The Hubble Sequence in Groups: The Birth of the Early-Type Galaxies
R. Feldmann, C. M. Carollo, L. Mayer

TL;DR
This study uses high-resolution simulations to explore how elliptical galaxies form and quench star formation in galaxy groups, revealing that mergers occur before group assembly and quenching follows morphological changes within a billion years.
Contribution
It demonstrates that elliptical galaxies form through early mergers prior to group assembly and that star formation quenching occurs rapidly after morphological transformation, without needing active galactic nucleus feedback.
Findings
Ellipticals form via mergers at z>1 before group assembly.
Star formation quenching lags morphological transformation, completing in less than a billion years.
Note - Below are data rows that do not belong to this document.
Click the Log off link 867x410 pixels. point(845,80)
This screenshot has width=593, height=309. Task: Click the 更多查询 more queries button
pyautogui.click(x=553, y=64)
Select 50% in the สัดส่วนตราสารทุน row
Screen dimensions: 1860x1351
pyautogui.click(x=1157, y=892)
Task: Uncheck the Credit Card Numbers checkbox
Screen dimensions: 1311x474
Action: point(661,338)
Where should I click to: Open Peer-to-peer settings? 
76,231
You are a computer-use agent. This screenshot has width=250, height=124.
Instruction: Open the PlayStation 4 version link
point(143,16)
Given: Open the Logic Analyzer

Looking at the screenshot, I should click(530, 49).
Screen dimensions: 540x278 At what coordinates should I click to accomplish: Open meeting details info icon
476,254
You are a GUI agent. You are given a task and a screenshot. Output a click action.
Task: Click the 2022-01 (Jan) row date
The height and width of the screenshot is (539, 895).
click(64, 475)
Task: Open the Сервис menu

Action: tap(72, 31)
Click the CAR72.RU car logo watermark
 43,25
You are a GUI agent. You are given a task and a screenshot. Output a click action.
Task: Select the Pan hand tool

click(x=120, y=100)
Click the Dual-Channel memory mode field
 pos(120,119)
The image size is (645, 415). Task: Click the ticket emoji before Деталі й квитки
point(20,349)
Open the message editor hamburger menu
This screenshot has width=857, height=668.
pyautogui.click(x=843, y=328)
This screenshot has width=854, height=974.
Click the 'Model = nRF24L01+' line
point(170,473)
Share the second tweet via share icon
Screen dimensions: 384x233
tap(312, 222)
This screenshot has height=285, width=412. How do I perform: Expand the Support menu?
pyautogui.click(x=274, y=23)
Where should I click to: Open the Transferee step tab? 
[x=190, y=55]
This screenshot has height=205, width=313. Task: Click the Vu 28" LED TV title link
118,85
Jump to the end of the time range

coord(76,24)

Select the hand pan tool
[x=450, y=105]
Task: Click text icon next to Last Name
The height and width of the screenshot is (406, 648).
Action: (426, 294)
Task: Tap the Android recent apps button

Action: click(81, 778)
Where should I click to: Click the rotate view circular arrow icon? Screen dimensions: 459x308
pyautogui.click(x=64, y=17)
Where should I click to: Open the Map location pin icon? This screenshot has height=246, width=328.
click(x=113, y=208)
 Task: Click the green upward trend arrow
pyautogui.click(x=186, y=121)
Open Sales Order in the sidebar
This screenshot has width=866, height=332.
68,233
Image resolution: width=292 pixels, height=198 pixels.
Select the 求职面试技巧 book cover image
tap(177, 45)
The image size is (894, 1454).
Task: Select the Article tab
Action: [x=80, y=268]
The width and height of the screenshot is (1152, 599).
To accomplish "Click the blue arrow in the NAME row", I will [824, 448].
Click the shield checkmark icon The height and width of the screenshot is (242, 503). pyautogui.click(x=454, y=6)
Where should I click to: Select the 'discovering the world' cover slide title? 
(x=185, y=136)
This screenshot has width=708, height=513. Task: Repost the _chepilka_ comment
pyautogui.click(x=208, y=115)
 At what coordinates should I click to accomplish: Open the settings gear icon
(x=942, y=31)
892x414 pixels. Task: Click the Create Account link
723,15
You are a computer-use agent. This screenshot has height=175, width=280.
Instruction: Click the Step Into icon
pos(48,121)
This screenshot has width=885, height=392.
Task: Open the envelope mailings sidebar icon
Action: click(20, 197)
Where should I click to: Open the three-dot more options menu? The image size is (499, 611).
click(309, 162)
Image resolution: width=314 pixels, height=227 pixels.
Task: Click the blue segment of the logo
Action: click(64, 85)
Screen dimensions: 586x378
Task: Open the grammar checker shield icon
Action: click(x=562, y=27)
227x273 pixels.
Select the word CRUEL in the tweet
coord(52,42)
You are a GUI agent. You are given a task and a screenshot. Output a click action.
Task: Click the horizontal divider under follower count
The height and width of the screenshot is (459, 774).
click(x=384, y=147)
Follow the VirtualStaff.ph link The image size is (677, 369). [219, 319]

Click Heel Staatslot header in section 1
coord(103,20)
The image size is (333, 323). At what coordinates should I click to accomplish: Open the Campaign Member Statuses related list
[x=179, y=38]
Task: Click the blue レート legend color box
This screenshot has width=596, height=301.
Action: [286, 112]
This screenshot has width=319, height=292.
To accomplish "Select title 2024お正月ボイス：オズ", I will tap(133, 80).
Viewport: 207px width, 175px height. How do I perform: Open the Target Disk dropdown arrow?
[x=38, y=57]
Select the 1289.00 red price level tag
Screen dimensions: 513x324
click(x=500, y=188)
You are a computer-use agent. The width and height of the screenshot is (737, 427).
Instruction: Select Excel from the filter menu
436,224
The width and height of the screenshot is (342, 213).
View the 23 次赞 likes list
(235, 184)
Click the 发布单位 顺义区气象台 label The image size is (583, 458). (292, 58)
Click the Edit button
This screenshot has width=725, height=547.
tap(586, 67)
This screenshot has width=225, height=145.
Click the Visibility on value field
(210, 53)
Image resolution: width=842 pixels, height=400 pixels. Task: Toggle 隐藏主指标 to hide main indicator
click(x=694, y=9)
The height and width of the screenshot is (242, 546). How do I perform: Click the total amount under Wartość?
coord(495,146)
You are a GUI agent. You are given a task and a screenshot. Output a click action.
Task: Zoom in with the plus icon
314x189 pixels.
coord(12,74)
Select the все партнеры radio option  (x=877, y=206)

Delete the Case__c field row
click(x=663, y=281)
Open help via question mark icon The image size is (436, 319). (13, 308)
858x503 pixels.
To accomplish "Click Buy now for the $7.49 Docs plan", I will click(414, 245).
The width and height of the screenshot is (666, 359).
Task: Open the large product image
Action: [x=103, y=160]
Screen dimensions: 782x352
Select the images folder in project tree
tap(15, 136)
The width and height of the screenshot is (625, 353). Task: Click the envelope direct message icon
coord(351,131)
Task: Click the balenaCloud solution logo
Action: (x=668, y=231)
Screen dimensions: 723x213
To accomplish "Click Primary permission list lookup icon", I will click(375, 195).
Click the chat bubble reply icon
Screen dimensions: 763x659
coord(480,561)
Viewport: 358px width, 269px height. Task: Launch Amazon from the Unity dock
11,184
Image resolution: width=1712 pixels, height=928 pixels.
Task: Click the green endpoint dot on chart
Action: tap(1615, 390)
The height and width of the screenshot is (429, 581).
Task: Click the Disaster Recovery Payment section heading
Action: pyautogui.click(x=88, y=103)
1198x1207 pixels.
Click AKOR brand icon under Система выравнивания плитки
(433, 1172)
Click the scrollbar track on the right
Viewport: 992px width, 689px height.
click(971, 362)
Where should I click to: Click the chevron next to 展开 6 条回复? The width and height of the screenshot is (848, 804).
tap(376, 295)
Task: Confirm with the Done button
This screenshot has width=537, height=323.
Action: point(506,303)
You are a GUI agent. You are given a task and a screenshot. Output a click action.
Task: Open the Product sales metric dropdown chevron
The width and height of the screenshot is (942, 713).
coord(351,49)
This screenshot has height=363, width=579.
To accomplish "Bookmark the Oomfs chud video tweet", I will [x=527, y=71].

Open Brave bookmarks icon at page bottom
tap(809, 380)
Quenching is driven by gas accretion suppression and stripping as galaxies enter groups.
Abstract
The physical mechanisms and timescales that determine the morphological signatures and the quenching of star formation of typical (~L*) elliptical galaxies are not well understood. To address this issue, we have simulated the formation of a group of galaxies with sufficient resolution to track the evolution of gas and stars inside about a dozen galaxy group members over cosmic history. Galaxy groups, which harbor many elliptical galaxies in the universe, are a particularly promising environment to investigate morphological transformation and star formation quenching, due to their high galaxy density, their relatively low velocity dispersion, and the presence of a hot intragroup medium. Our simulation reproduces galaxies with different Hubble morphologies and, consequently, enables us to study when and where the morphological transformation of galaxies takes place. The simulation does…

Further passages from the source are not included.